WHAT THIS TASK INVOLVES – Please turn all of the rows below into a numbered list, leaving out the blank lines.

TASK INPUT –
==========

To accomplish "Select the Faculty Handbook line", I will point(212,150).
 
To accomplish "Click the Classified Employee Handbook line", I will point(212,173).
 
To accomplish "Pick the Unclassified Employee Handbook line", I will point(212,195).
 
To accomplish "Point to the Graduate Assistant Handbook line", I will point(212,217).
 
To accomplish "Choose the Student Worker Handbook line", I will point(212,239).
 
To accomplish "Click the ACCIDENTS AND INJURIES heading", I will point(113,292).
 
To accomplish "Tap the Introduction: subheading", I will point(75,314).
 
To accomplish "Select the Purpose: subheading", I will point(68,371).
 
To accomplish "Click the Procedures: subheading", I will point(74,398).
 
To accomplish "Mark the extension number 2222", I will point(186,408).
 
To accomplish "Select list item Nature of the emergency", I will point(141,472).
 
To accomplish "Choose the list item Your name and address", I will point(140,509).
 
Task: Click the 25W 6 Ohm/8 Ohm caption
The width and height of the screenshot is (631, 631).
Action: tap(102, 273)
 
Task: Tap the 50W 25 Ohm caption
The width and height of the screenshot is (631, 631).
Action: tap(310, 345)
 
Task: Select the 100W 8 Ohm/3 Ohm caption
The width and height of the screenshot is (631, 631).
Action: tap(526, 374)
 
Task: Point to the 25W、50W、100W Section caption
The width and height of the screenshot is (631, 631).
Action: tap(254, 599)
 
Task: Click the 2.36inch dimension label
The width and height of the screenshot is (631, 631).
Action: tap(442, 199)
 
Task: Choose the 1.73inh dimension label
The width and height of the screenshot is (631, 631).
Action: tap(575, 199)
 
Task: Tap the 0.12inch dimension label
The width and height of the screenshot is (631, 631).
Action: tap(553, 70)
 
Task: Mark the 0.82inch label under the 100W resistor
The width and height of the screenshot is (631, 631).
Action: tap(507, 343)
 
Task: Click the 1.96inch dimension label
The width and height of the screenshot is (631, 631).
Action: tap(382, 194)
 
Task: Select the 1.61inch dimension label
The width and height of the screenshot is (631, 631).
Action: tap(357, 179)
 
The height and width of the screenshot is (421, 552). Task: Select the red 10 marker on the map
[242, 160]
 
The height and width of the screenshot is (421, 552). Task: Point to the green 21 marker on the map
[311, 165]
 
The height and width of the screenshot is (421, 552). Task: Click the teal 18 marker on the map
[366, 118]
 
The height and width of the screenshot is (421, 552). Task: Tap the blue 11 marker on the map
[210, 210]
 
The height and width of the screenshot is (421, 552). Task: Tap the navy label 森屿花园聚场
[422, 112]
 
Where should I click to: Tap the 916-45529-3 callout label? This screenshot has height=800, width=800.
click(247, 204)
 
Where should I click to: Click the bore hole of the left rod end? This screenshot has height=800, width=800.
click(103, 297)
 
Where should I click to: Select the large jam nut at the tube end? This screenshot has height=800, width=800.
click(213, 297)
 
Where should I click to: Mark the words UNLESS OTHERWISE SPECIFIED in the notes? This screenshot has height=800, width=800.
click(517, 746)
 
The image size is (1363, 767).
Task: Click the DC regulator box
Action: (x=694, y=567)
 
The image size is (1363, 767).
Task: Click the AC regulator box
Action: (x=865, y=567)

==========

ANSWER TO THIS EXERCISE –
1. To accomplish "Select the Faculty Handbook line", I will point(212,150).
2. To accomplish "Click the Classified Employee Handbook line", I will point(212,173).
3. To accomplish "Pick the Unclassified Employee Handbook line", I will point(212,195).
4. To accomplish "Point to the Graduate Assistant Handbook line", I will point(212,217).
5. To accomplish "Choose the Student Worker Handbook line", I will point(212,239).
6. To accomplish "Click the ACCIDENTS AND INJURIES heading", I will point(113,292).
7. To accomplish "Tap the Introduction: subheading", I will point(75,314).
8. To accomplish "Select the Purpose: subheading", I will point(68,371).
9. To accomplish "Click the Procedures: subheading", I will point(74,398).
10. To accomplish "Mark the extension number 2222", I will point(186,408).
11. To accomplish "Select list item Nature of the emergency", I will point(141,472).
12. To accomplish "Choose the list item Your name and address", I will point(140,509).
13. Task: Click the 25W 6 Ohm/8 Ohm caption
14. The width and height of the screenshot is (631, 631).
15. Action: tap(102, 273)
16. Task: Tap the 50W 25 Ohm caption
17. The width and height of the screenshot is (631, 631).
18. Action: tap(310, 345)
19. Task: Select the 100W 8 Ohm/3 Ohm caption
20. The width and height of the screenshot is (631, 631).
21. Action: tap(526, 374)
22. Task: Point to the 25W、50W、100W Section caption
23. The width and height of the screenshot is (631, 631).
24. Action: tap(254, 599)
25. Task: Click the 2.36inch dimension label
26. The width and height of the screenshot is (631, 631).
27. Action: tap(442, 199)
28. Task: Choose the 1.73inh dimension label
29. The width and height of the screenshot is (631, 631).
30. Action: tap(575, 199)
31. Task: Tap the 0.12inch dimension label
32. The width and height of the screenshot is (631, 631).
33. Action: tap(553, 70)
34. Task: Mark the 0.82inch label under the 100W resistor
35. The width and height of the screenshot is (631, 631).
36. Action: tap(507, 343)
37. Task: Click the 1.96inch dimension label
38. The width and height of the screenshot is (631, 631).
39. Action: tap(382, 194)
40. Task: Select the 1.61inch dimension label
41. The width and height of the screenshot is (631, 631).
42. Action: tap(357, 179)
43. The height and width of the screenshot is (421, 552). Task: Select the red 10 marker on the map
44. [242, 160]
45. The height and width of the screenshot is (421, 552). Task: Point to the green 21 marker on the map
46. [311, 165]
47. The height and width of the screenshot is (421, 552). Task: Click the teal 18 marker on the map
48. [366, 118]
49. The height and width of the screenshot is (421, 552). Task: Tap the blue 11 marker on the map
50. [210, 210]
51. The height and width of the screenshot is (421, 552). Task: Tap the navy label 森屿花园聚场
52. [422, 112]
53. Where should I click to: Tap the 916-45529-3 callout label? This screenshot has height=800, width=800.
54. click(247, 204)
55. Where should I click to: Click the bore hole of the left rod end? This screenshot has height=800, width=800.
56. click(103, 297)
57. Where should I click to: Select the large jam nut at the tube end? This screenshot has height=800, width=800.
58. click(213, 297)
59. Where should I click to: Mark the words UNLESS OTHERWISE SPECIFIED in the notes? This screenshot has height=800, width=800.
60. click(517, 746)
61. The image size is (1363, 767).
62. Task: Click the DC regulator box
63. Action: (x=694, y=567)
64. The image size is (1363, 767).
65. Task: Click the AC regulator box
66. Action: (x=865, y=567)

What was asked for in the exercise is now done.